Dakota Farmer

Event helps empower women in ag

Employees of Columbia Grain International create connections at StrongHer Together.

November 23, 2022

3 Min Read
Female farmer in field
WOMAN-LED GROWTH: The first StrongHer Together conference in November focused on recognition and connection for women in agriculture. Peter Cade/Getty Images

From the combine to the boardroom, women in agriculture are helping to pave the way for a better future. Columbia Grain is committed to ensuring women are encouraged and empowered to succeed in their agricultural careers.
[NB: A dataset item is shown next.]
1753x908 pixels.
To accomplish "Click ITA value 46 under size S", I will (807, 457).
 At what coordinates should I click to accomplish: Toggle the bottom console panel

It does this through sponsoring conferences such as StrongHer Together.

In November, the first StrongHer Together Conference was held at the Montana Agricultural Center in Fort Benton, offering sessions on mental health in agriculture, ag accounting, social media marketing and work-life balance.

“The idea for this conference began with two rural women seeing a need for a women in agriculture conference in central Montana,” said Stacey Bronec, event founder. “Agriculture is the biggest industry in this area. … We wanted to create an event for women to network.”

Shandel Fouts, an accounting clerk and grain buyer at the Harlem, Mont., facility of Columbia Grain International, helped coordinate CGI’s participation in the event. She said she was honored to be a part of a conference where women in ag can meet to learn, connect and celebrate each other.

Growing up on her family farm, Fouts began as a part-time employee with CGI in 2011, buying, probing and dumping trucks, and loading trains.

In 2021, she began working at CGI full time as an accounting clerk and grain buyer. “Working at Columbia Grain has helped me gain an understanding for the whole process. Before coming to work here, I could help seed and harvest the crop, but I didn’t understand the marketing end of things or much about the quality and grading aspect,” she said.

Local impact

Abbey Quandt, elevator manager at CGI’s Oakes, N.D., facility, echoed Fouts’ sentiment and appreciates the leadership training she’s received at CGI. Quandt manages a shuttle loading facility, which handles corn, soybeans and occasional spring wheat. She manages buying, accounting, sampling and grading, and loading the shuttles.

“Columbia Grain has helped further my agriculture career by investing in me,” Quandt said. “I’ve had the opportunity to take part in their Vistage program, a CEO coaching and peer advisory organization for small and midsize business leaders.”

Amanda Beale, a grain buyer at CGI’s Clarkston, Wash., facility, said she enjoys working with growers to cultivate strong relationships.

“I strive to help the grower achieve their best margins possible on the farm while mitigating their risk. My main goal is creating a profitable crop year for both the grower and CGI,” Beale said. “CGI has helped me further develop my career in the grain industry by providing me with learning opportunities and experience each day.”

Beale added that with a constantly changing economy and market, “my job at CGI is never boring. The excitement and risk behind grain marketing keep me on my toes, but I wouldn’t have it any other way.”

“Columbia Grain is dedicated to advancing the efforts of women in agriculture and closing the gender gap,” said President and CEO Jeff Van Pevenage. “Women are a driving force in agriculture, and we are committed to cultivating their career growth.”